## Exercise goal
In the excerpt below on retrospective tax amendments, list every paragraph number.

+++ Selected text +++

2.285 In the context of tax law, reliance on ministerial announcements and the implicit requirement that persons arrange their affairs in accordance with such announcements, rather than in accordance with the law, tends to undermine the principle that the law is made by Parliament, not by the executive. Retrospective commencement, when too widely used or insufficiently justified, can work to diminish respect for law and the underlying values of the rule of law.
2.286 However, in outlining scrutiny issues around this matter previously, the committee has been prepared to accept that some amendments may have some retrospective effect when the legislation is introduced if this has been limited to the introduction of a bill within six calendar months after the date of that announcement. In fact, where taxation amendments are not brought before the Parliament within 6 months of being announced the bill risks having the commencement date amended by resolution of the Senate (see Senate Resolution No. 44). In this instance it has been 11 months since the Budget announcement
2.287 The committee therefore requests the Treasurer's more detailed advice as to how many individuals will be detrimentally affected by the retrospective application of the legislation, and the extent of their detriment.
Treasurer's response
2.288 The Treasurer advised:
The Government announced in the 2017-18 Budget that it would amend the concessions "to ensure that the concessions can only be accessed in relation to assets used in a small business or ownership interests in a small business" with effect from 1 July 2017. This announcement ahead of the commencement of the amendments allowed taxpayers to take the proposed changes into account when considering applying the CGT small business concessions.

+++ Data section +++

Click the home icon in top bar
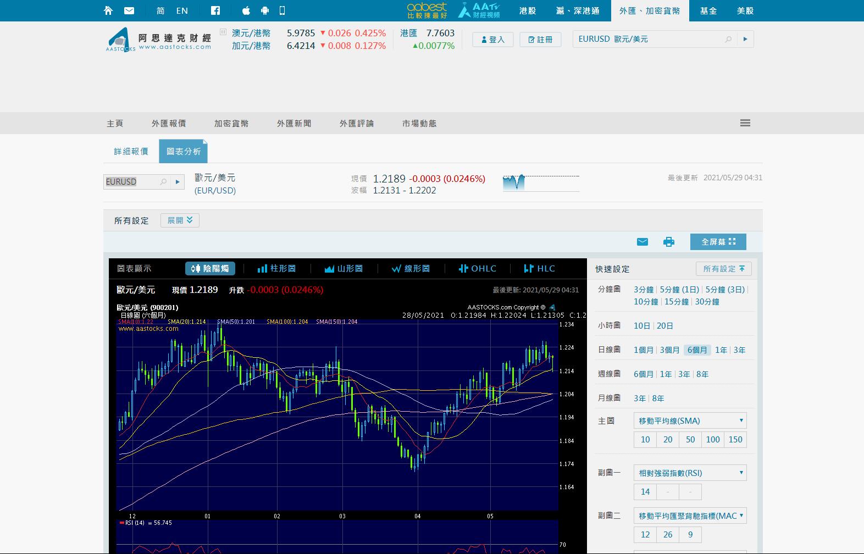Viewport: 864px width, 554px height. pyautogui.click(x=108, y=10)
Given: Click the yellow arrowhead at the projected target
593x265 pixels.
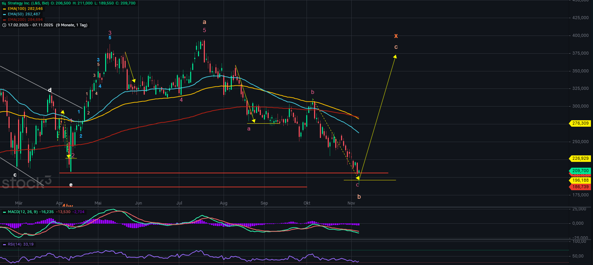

+++

## Result of this task
2.285, 2.286, 2.287, 2.288